There are two examples that test sync_file_range :
sync_file_range.rs : When initializing the data file, zeroes are manually written to the file.
sync_file_range_set_len.rs : When initializing the data file, File::set_len() is called to extend the file, which is documented currently as:
If it is greater than the current file’s size, then the file will be extended to size and have all of the intermediate data filled in with 0s.
Both examples use File::sync_all() , and both examples call File::sync_all on the containing directories to sync the file length change.
On ext4 and xfs, my testing showed that I could reliably reproduce data loss on the initial run in the sync_file_range_set_len example but not the sync_file_range example. Subsequent runs were durable. Why is that?
Despite what the Rust documentation states, under the hood, File::set_len uses ftruncate , which is documented as:
If the file size is increased, the extended area shall appear as if it were zero-filled.
The distinction between "shall appear as if it were zero-filled" and "will be extended to size and have all of the intermediate data filled in with 0s" is subtle, but very important when considering the safety of sync_file_range . In my earlier quote of sync_file_range ‘s warning, the second emphasis also seems to relate to these findings.
From my testing, using ftruncate to fill pages with 0 will conflict with sync_file_range on the first operation, but will likely succeed on future tests on ext4 and xfs.
Volatile Write Caches
Update 2022-05-23: A comment on Reddit correctly pointed out I skipped discussing this portion of the sync_file_range warning:
This system call does not flush disk write caches and thus does not provide any data integrity on systems with volatile disk write caches.

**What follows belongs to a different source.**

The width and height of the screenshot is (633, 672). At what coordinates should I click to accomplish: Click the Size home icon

Even with all of the aforementioned preconditions being true, we can’t guarantee that sync_file_range if write caching is enabled. This is because the device itself may have a write cache that is volatile. Unless write caching is explicitly disabled, the only way for sync_file_range to be safe on ext4 and xfs is for the user to verify that the devices being used do not have volatile write caches.
For my NVME boot drive, I’m able to see that it has a volatile write cache:
Let’s turn it off and run our benchmark again:
| Label | avg | min | max | stddev | out% |
|---|---|---|---|---|---|
| append | 5.492ms | 5.123ms | 12.75ms | 564.1us | 0.016% |
| preallocate | 2.763ms | 1.665ms | 11.75ms | 1.685ms | 0.006% |
| syncrange | 2.025ms | 1.592ms | 5.723ms | 910.1us | 0.064% |
Our sub-millisecond times have vanished. The only reason sync_file_range was faster was because it was only writing to the volatile write cache. By disabling the volatile write cache, the benefits of sync_file_range compared to the preallocation strategy diminish.

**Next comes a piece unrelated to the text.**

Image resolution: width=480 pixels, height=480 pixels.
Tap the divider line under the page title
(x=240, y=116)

Conclusions about sync_file_range
- sync_file_range is only safe to use on specific filesystems. Of the four I tested, xfs and ext4 appear to be completely reliable in their implementations, and zfs and btrfs both are completely unreliable in their implementations.
- sync_file_range is only safe to use on fully initialized pages.
- ftruncate to extend a file does not fully initialize newly allocated pages with zeroes and may take shortcuts instead. This makes using sync_file_range on space allocated with ftruncate or similar operations unsafe to use.
- Even with all of these conditions being met, volatile write caches on the disk must be disabled to ensure full durability.
Mac OS/iOS: Does F_BARRIERFSYNC provide durable writes?
Some apps require a write barrier to ensure data persistence before subsequent operations can proceed. Most apps can use the fcntl(:🙂 F_BARRIERFSYNC for this.
Only use F_FULLFSYNC when your app requires a strong expectation of data persistence.
Great, so fnctl with F_FULLFSYNC is what is used to instead of fsync . Let’s keep reading.
Note that F_FULLFSYNC represents a best-effort guarantee that iOS writes data to the disk, but data can still be lost in the case of sudden power loss.
Apple really dropped the ball here. According to all available documentation I can find: there is no way to run a truly ACID-compliant database on Mac OS. You can get close, but a power loss could still result in a write being reported as successfully persisted being gone after a power outage. A post on Michael Tsai’s blog covers the investigation into this in more detail.
One interesting note is that SQLite uses F_BARRIERFSYNC by default for all of its file synchronization on Mac/iOS. Optionally, you can use a #pragma to enable usage of F_FULLFSYNC . Given the relative overhead of the two APIs in my limited testing, I can understand their decision, but I’m not sure it’s the best default.
Windows: Are there any APIs for partially syncing files?
No. Unless you are utilizing memory mapped files, the only API avialable on Windows is FlushFileBuffers .
What does all of this mean for BonsaiDb?
Astute readers may have noticed that the Nebari benchmarks claimed to be similar in performance to SQLite even post-sync changes. This is true on many metrics, but it’s not an apples-to-apples comparison, and the difference is the primary reason BonsaiDb slowed down.
SQLite has many approaches to persistence, but let’s look at the journaled version as it’s fairly straightforward. When using a journal, SQLite creates a file that contains information needed to undo the changes its about to make to the database file. To ensure a consistent state that can be recovered after a power outage at any point in this process, it must make at least two fsync calls.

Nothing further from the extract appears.